Kt Gorique, « couteau suisse » affûté…

 

… telle qu’à l’attaque du morceau où on l’a découverte (encore une connexion montréalaise) :

 

Il existe de longue date une spécificité du rap au féminin. Celle de s’affranchir de tout un arsenal de poncifs clinquants qu’il n’est plus besoin d’énumérer. Pour le reste, un peu comme dans le sport à tous niveaux, aucune raison d’établir de tableau comparatif de valeurs par sexe.
Ce préambule ne sous-entend pas l’absence de violence chez les sistas. Elles se préservent tout simplement de sa représentation redoutablement puérile. Cibler un public présupposé mâle, jeune et immature revient à donner aux peu convaincus le sentiment que le « vecteur » est lui-même un peu tout ça. Et les dispense de s’intéresser au real hip hop

« King Kong dans un corps de moustique »

Kt Gorique est violente. Violente, à la façon dont claque son nom d’artiste. Violente, au sens d’intense, impressionnante. Violente, par le fait que cette révoltée authentique bouscule, là où une néo-ploutocratie du rap croit le faire dans l’apologie de l’armement lourd.
Kt Gorique est à l’opposé de ce conformisme-là. « King Kong dans un corps de moustique », c’est elle qui le dit, dans l’une de ces punchlines dont elle a le secret :

 

Mais le poids plume en question occupe la scène comme une briscarde. Avec autant d’autorité que trois quarts de tonne de Boo-Yaa-T.R.I.B.E., les mémorables warriors samoans du rap californien des nineties.
Alors… violente, oui. Et aussi émouvante, tonique, drôle, cultivée.

Lorsque les jurés d’End Of the Weak (ces rencontres de freestylers qu’on ne louera jamais assez) ont décerné à Kt Gorique le titre mondial 2012 à New York, ils ont jugé sur des critères professionnels. Et non sur le symbole plaisant mais léger de la petite meuf de Martigny, Suisse, tenant la dragée haute à une demi-douzaine de confrères pas nés de la dernière pluie… Monk.E, Dandyguel, Drob Dynamic, entre autres.

Un peu plus de deux ans après, elle est en studio, enthousiaste à la perspective de boucler un premier album solo qui selon ses propres termes est l’aboutissement « d’un an de recherche, d’écriture, de composition, mais aussi d’attente, de prise de tête, de questions sans réponse, de barrières à passer encore et encore, et de bâtons dans les roues« .

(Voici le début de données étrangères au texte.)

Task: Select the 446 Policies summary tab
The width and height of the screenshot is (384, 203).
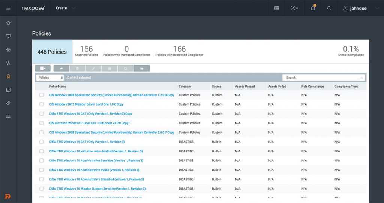Action: point(52,52)
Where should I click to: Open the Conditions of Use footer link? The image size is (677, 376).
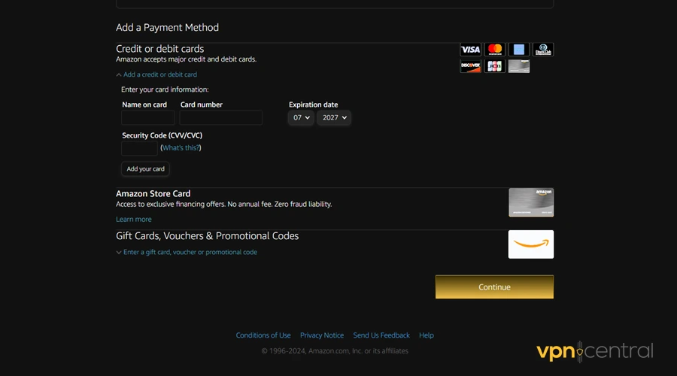[263, 335]
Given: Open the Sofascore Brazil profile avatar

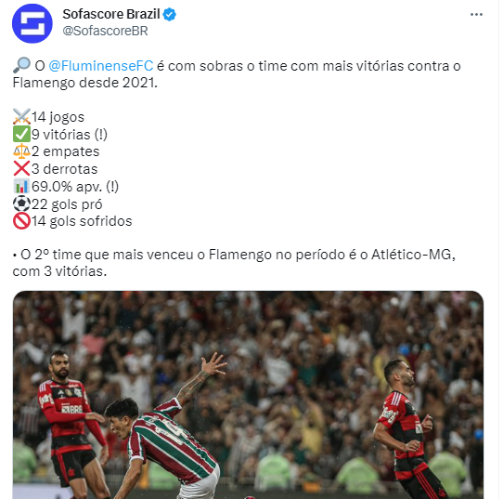Looking at the screenshot, I should (32, 23).
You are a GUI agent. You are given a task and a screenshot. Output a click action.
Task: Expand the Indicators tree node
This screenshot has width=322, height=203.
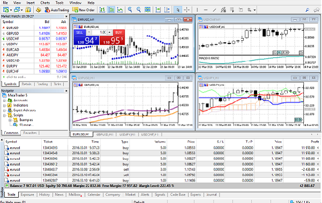(x=4, y=105)
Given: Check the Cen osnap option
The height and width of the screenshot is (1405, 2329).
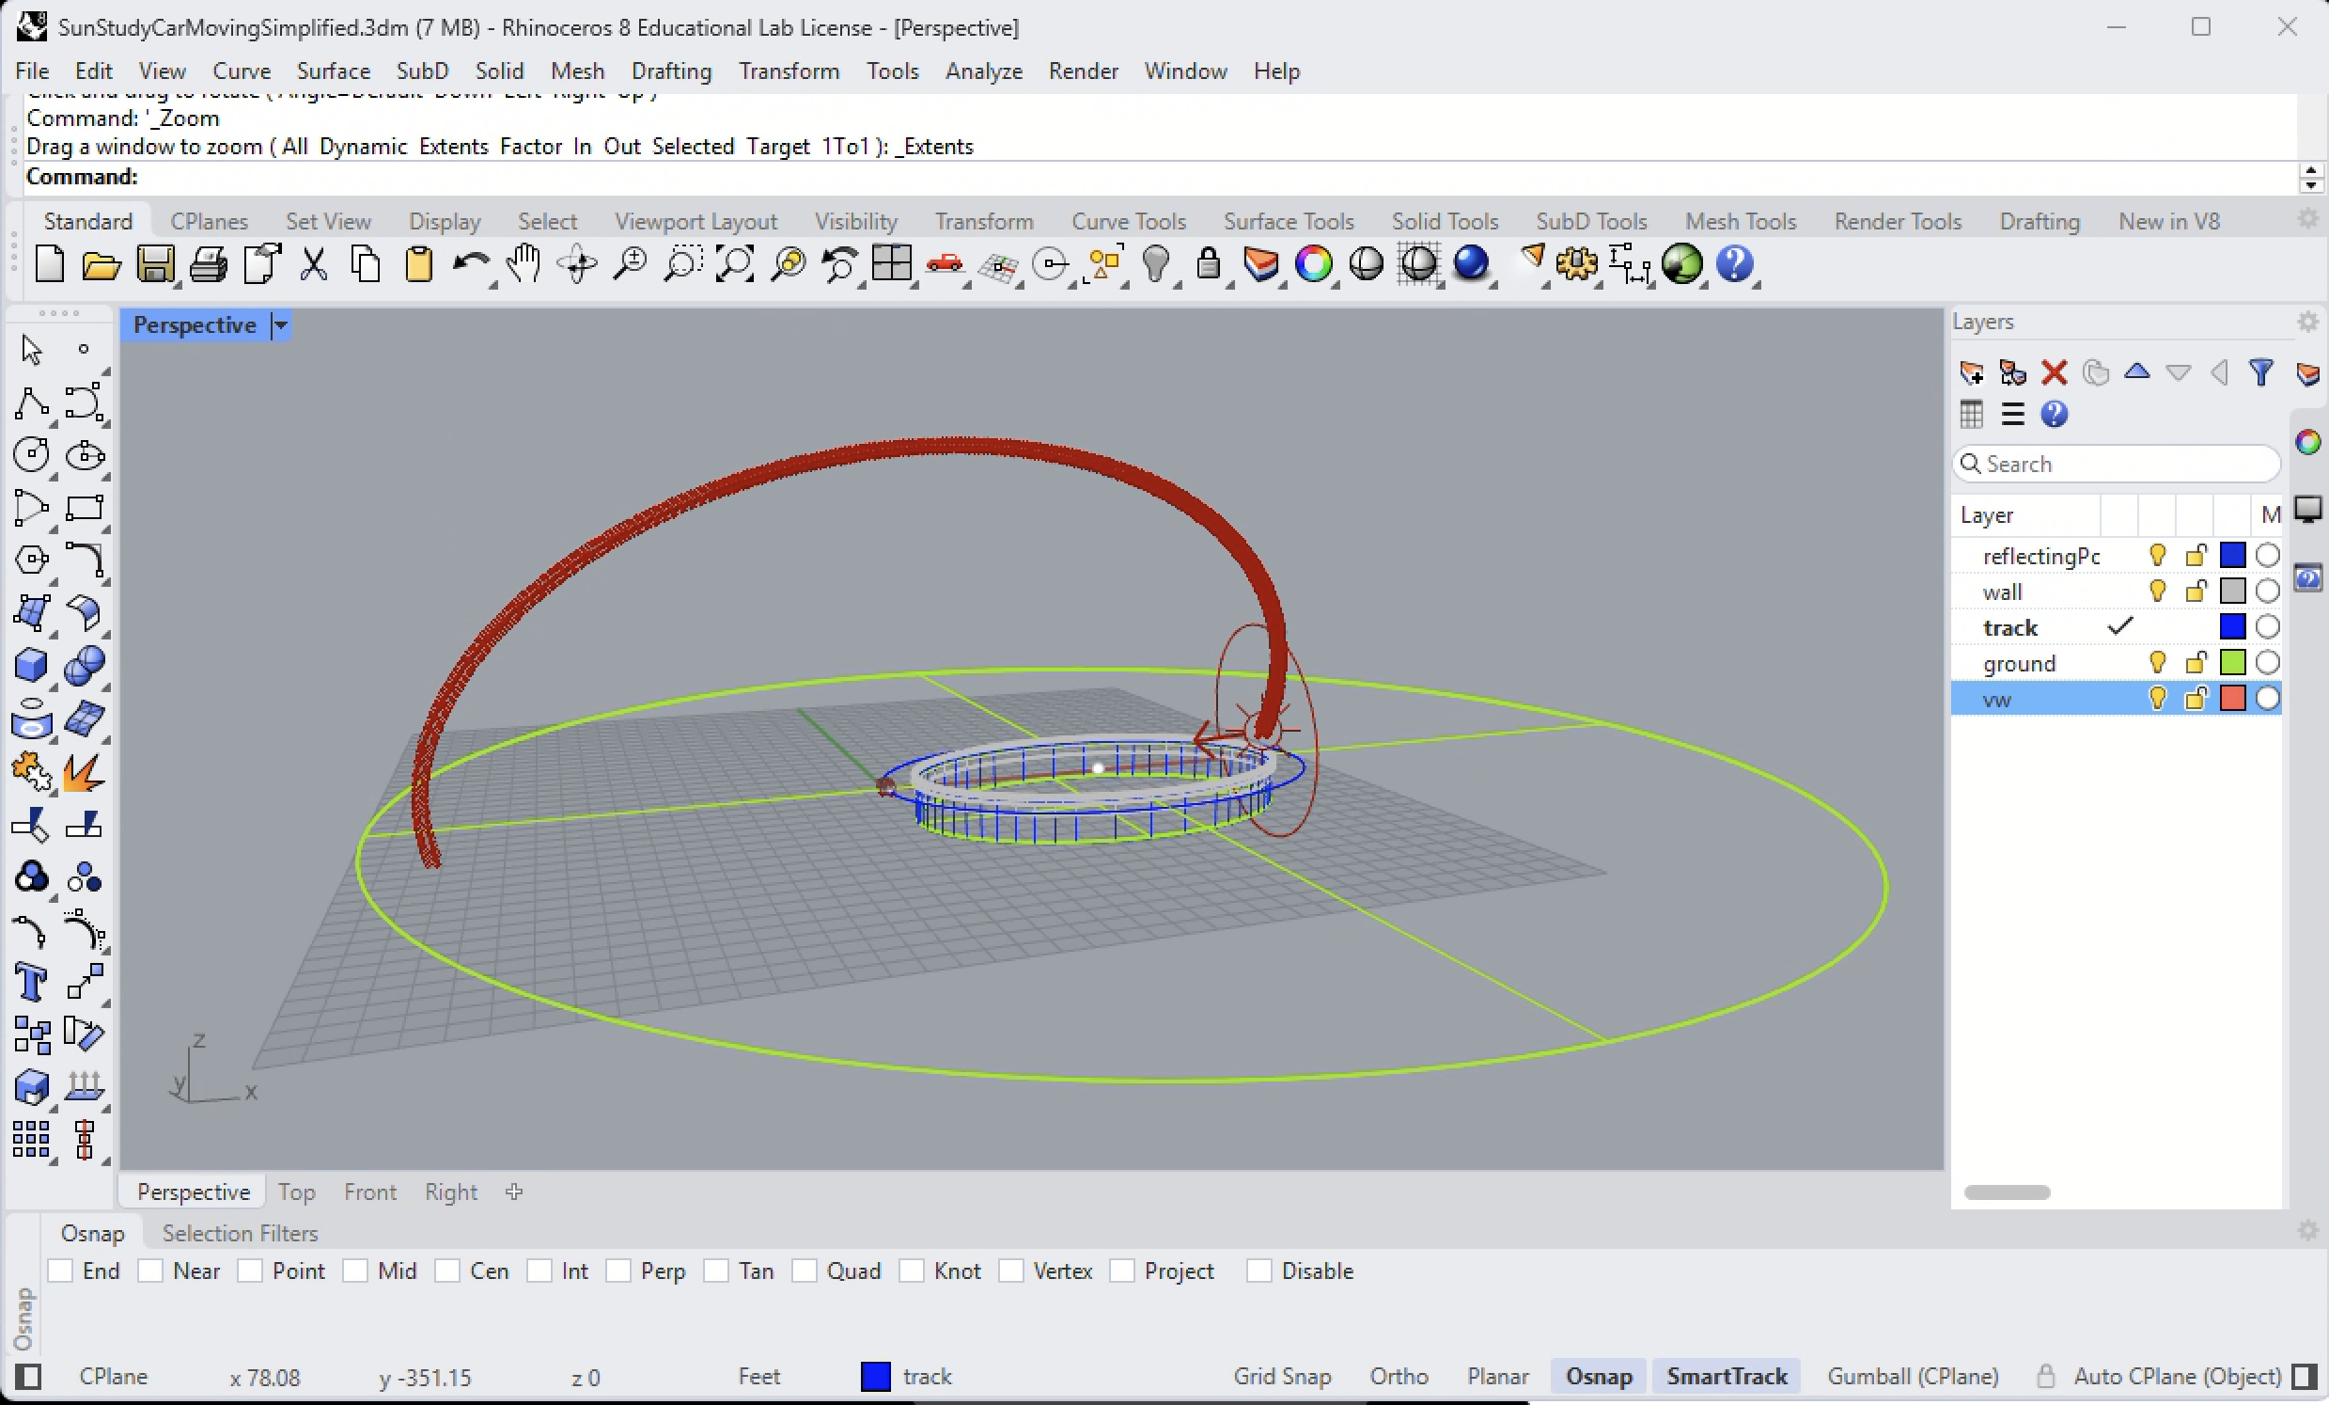Looking at the screenshot, I should 449,1271.
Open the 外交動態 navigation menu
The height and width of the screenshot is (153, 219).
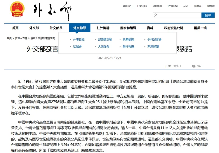pos(79,28)
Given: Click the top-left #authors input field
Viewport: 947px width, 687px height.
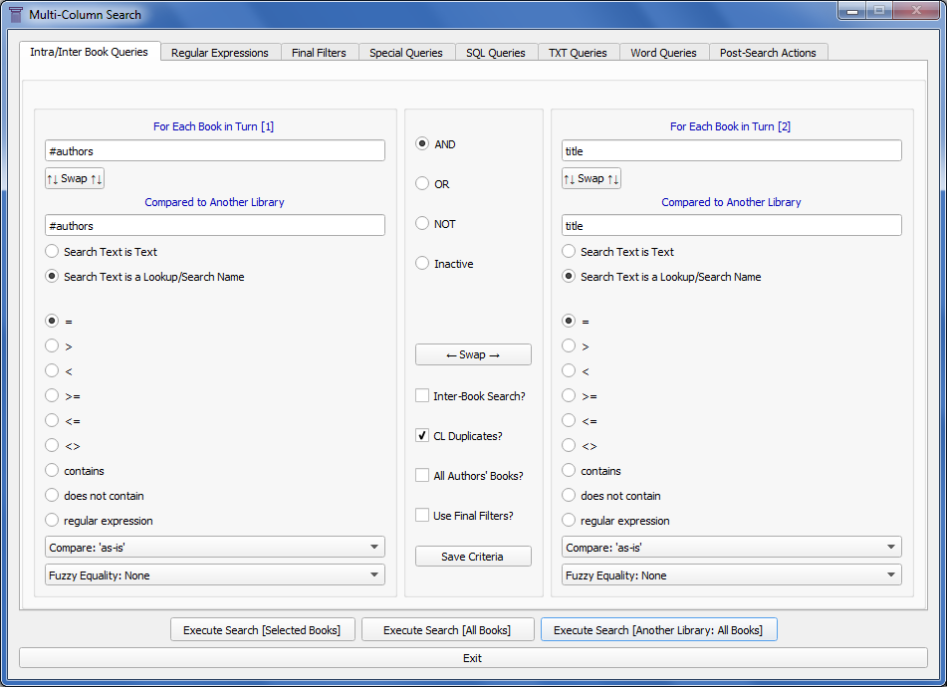Looking at the screenshot, I should (214, 151).
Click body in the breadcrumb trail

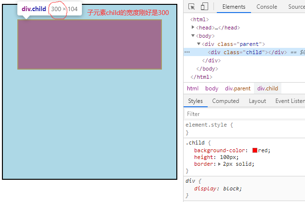pos(212,88)
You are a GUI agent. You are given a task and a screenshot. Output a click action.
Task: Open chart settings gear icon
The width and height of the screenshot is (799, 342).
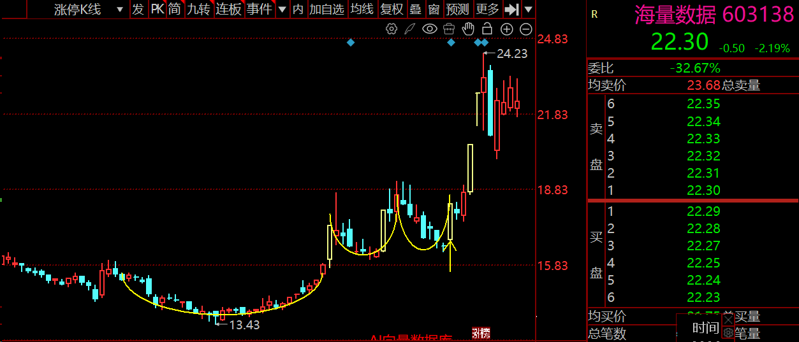pos(392,29)
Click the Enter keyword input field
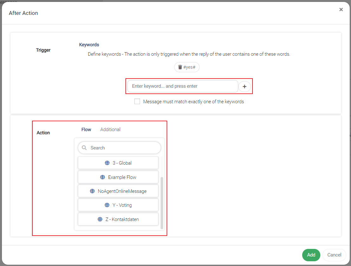351x266 pixels. point(182,86)
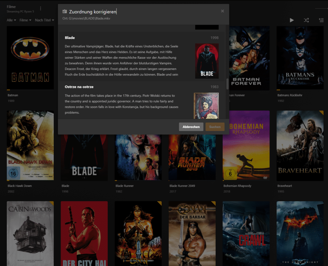This screenshot has height=266, width=328.
Task: Click the add to playlist icon
Action: coord(321,20)
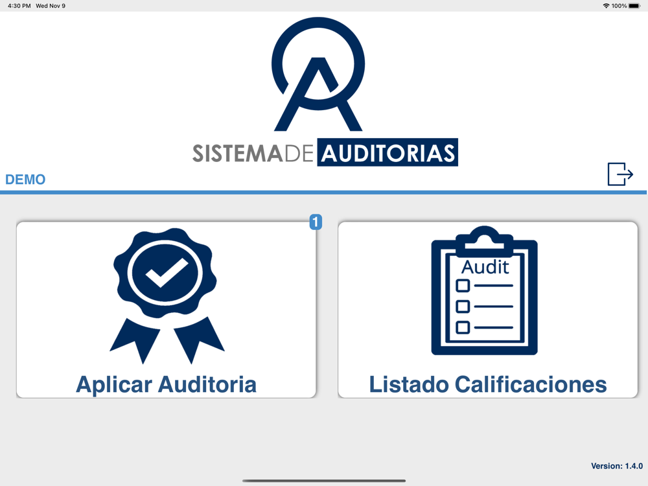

Hé non ! certainement pas jonché de roses, le chemin de l’artiste éprise d’indépendance… ou alors, surtout les épines.

Brooklyn à Cannes

Dans un précédent article, nous avons risqué un audacieux rapprochement entre Kt Gorique et MC Lyte. Avec tout le respect dû à celle-ci, on doute de voir un jour la première nommée s’engluer dans la guimauve guettant à mi-carrière même les b-girls de Brooklyn !
Allez, on ne résiste pas à la tentation d’une transition facile.
Sachez que désormais Kt Gorique est Brooklyn.

 

Présenté à Cannes, plusieurs fois primé dans d’autres festivals, et en dépit d’un circuit de salles restreint, ce film a commencé à se faire une réputation par le bouche-à-oreille élogieux qui le suit partout. Tourné à l’arrache, aux dires de son réalisateur Pascal Tessaud, il décrit Saint-Denis comme rarement -presque aussi dionysiaque que dionysienne. Et possède la belle spontanéité de son interprète principale…

Voilà qui est la « femcee » valaisanne au caractère bien trempé qu’on ose intercaler dans un blog essentiellement consacré au rap québ ! Emblématique du hip hop dont la flamme se propage sans vaciller, et douée au point d’avoir gagné le surnom de « Couteau suisse » auprès des fans.